=== DATASET RECORDS ===
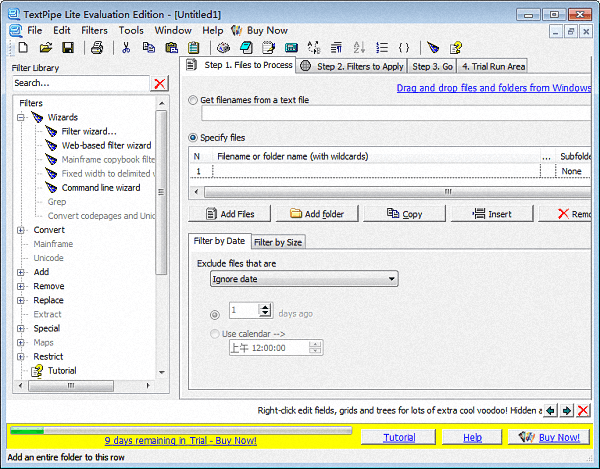600x469 pixels.
Task: Select the 'Specify files' radio button
Action: pos(193,137)
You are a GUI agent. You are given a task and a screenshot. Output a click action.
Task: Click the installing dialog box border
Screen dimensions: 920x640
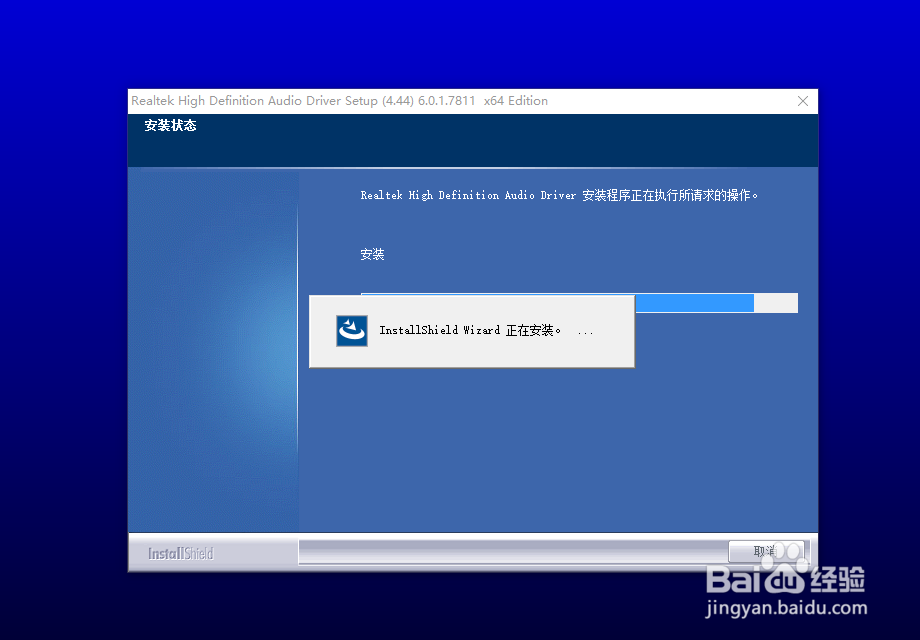click(x=471, y=297)
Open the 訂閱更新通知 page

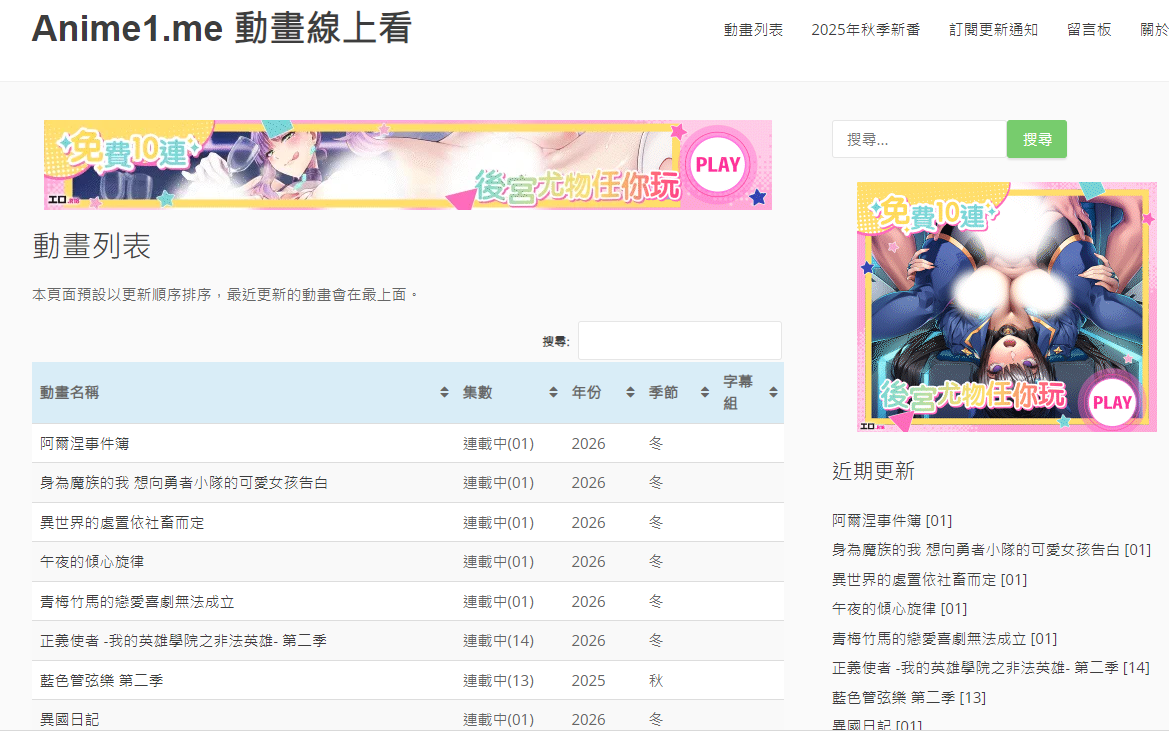[x=994, y=30]
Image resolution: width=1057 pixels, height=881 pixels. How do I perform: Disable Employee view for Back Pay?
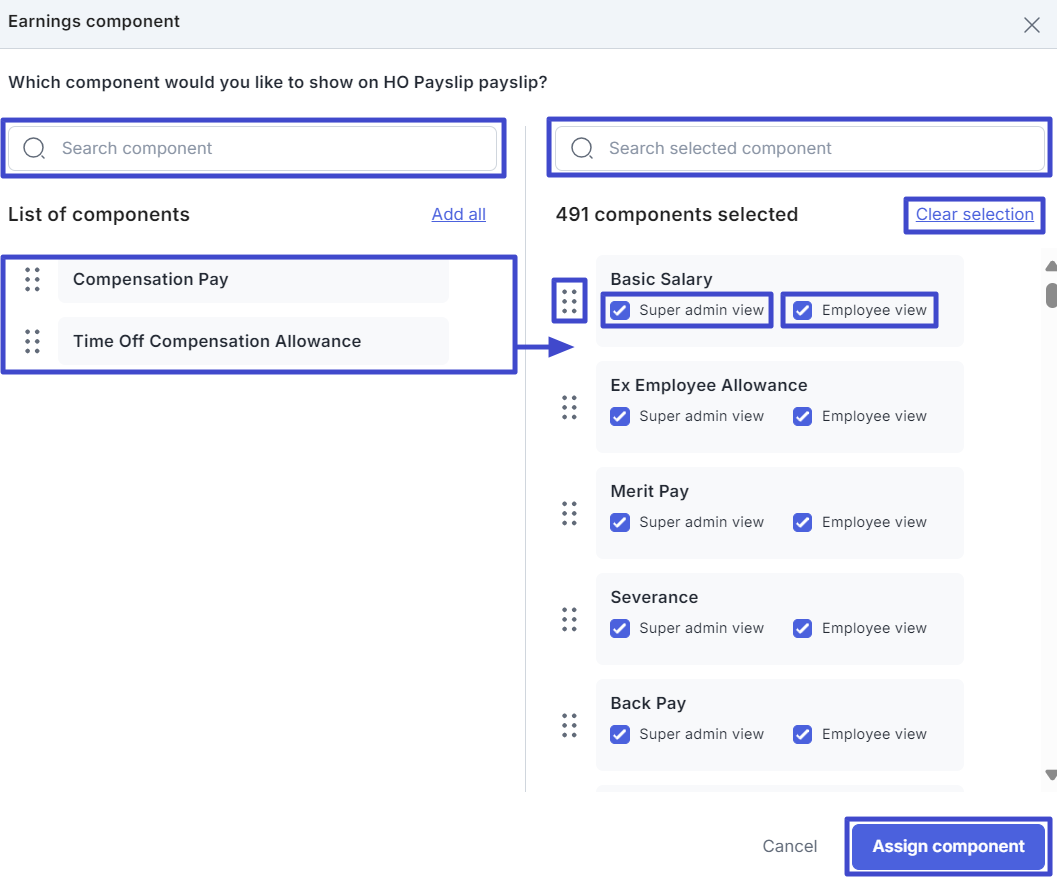coord(802,734)
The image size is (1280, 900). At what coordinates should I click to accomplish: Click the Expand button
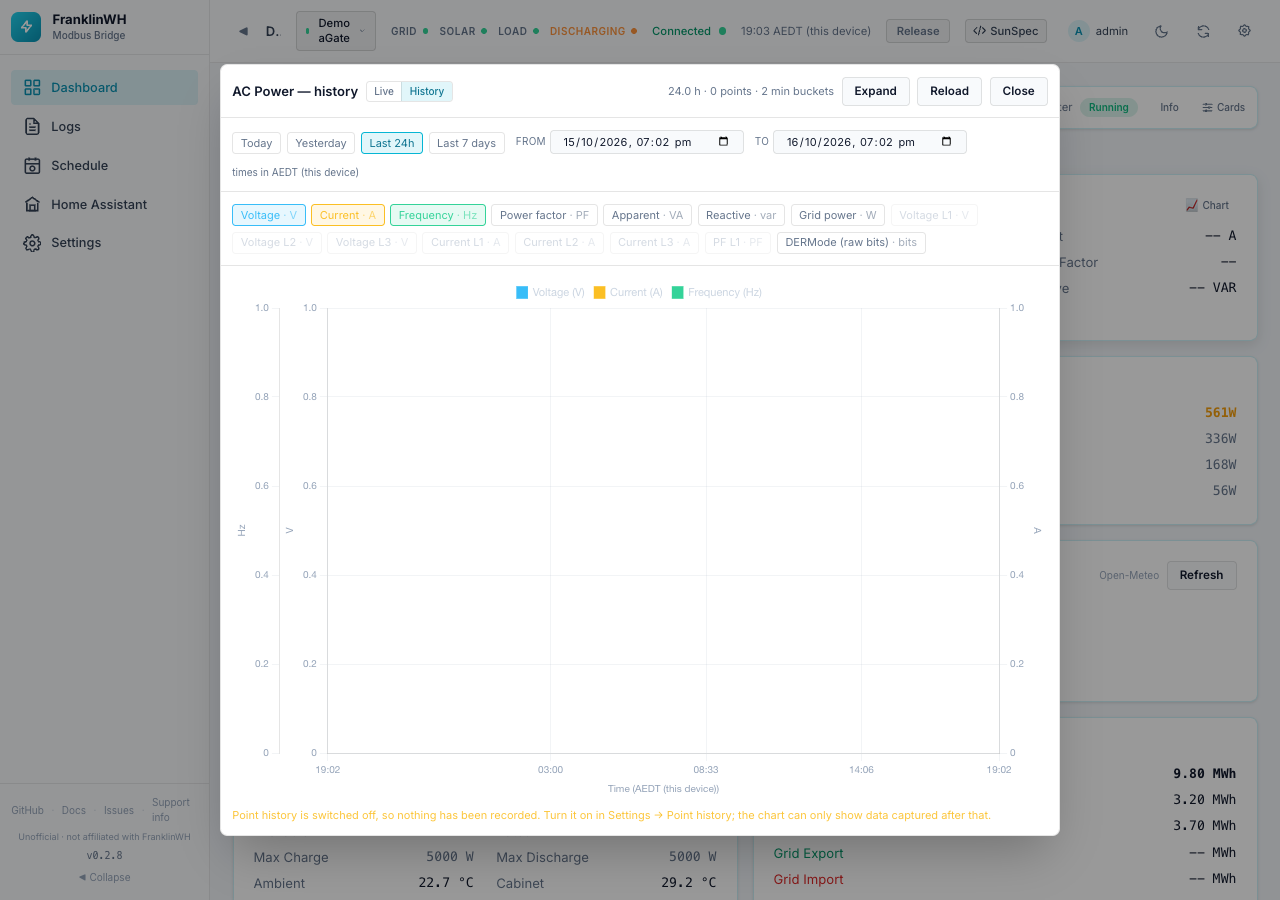(875, 91)
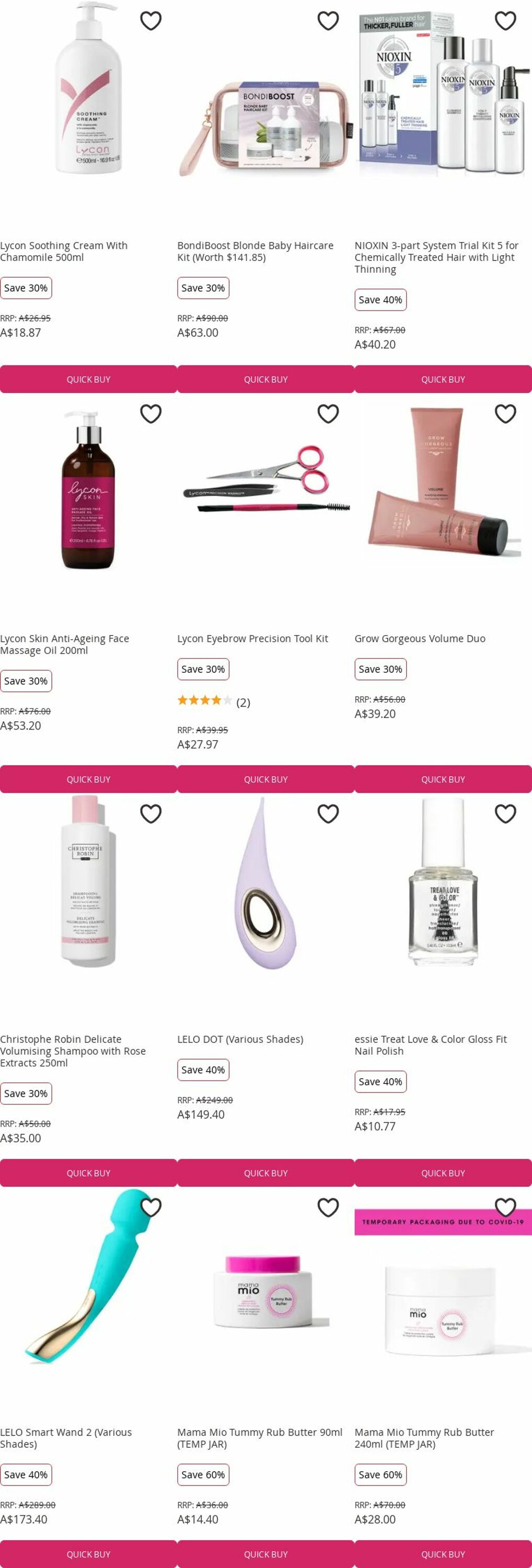
Task: Quick Buy the LELO DOT
Action: point(265,1173)
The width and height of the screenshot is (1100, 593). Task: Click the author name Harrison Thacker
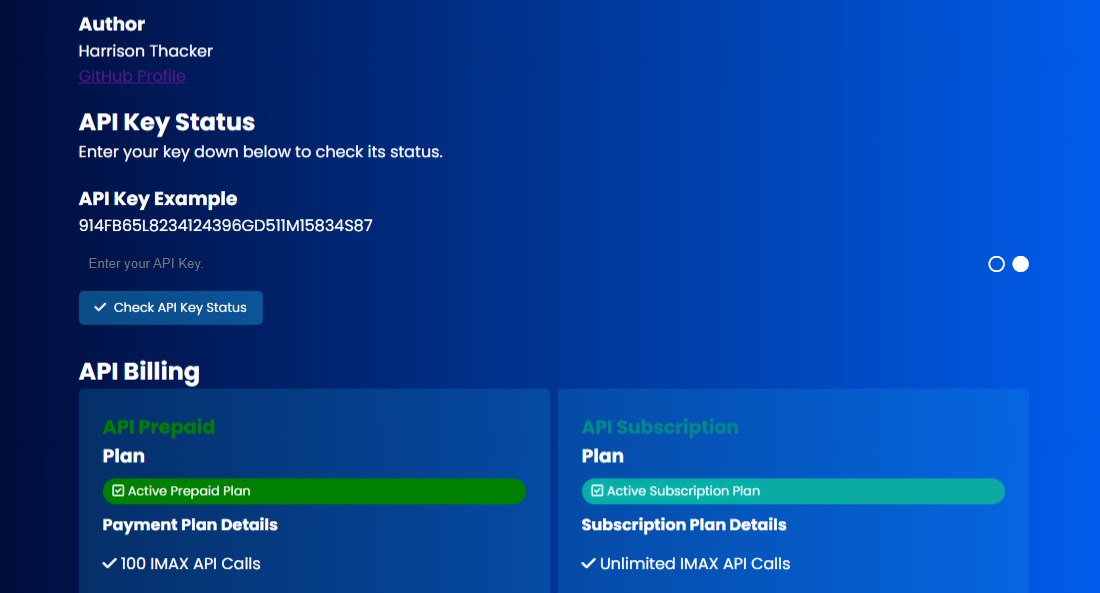coord(146,51)
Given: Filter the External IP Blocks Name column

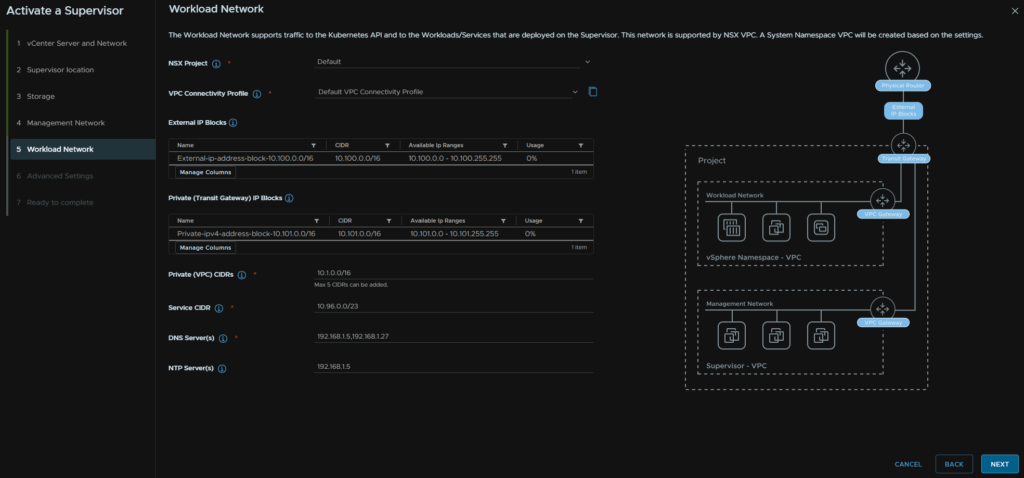Looking at the screenshot, I should [314, 145].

=== THE PROBLEM ===
Beginning with the line that contains "You are a GUI" and ending with the last line of the data above, output those lines exactly and nothing more, without any pictures.

=== EXERCISE OUTPUT ===
You are a GUI agent. You are given a task and a screenshot. Output a click action.
Task: Click the installing dialog box border
Screen dimensions: 920x640
click(x=471, y=297)
Open the 訂閱更新通知 page

[x=994, y=30]
Image resolution: width=1057 pixels, height=881 pixels. How do I perform: Disable Employee view for Back Pay?
coord(802,734)
The image size is (1280, 900). At what coordinates should I click to accomplish: Click the Expand button
(875, 91)
Task: Quick Buy the LELO DOT
Action: point(265,1173)
The width and height of the screenshot is (1100, 593). Task: Click the author name Harrison Thacker
coord(146,51)
Given: Filter the External IP Blocks Name column

Looking at the screenshot, I should [314, 145].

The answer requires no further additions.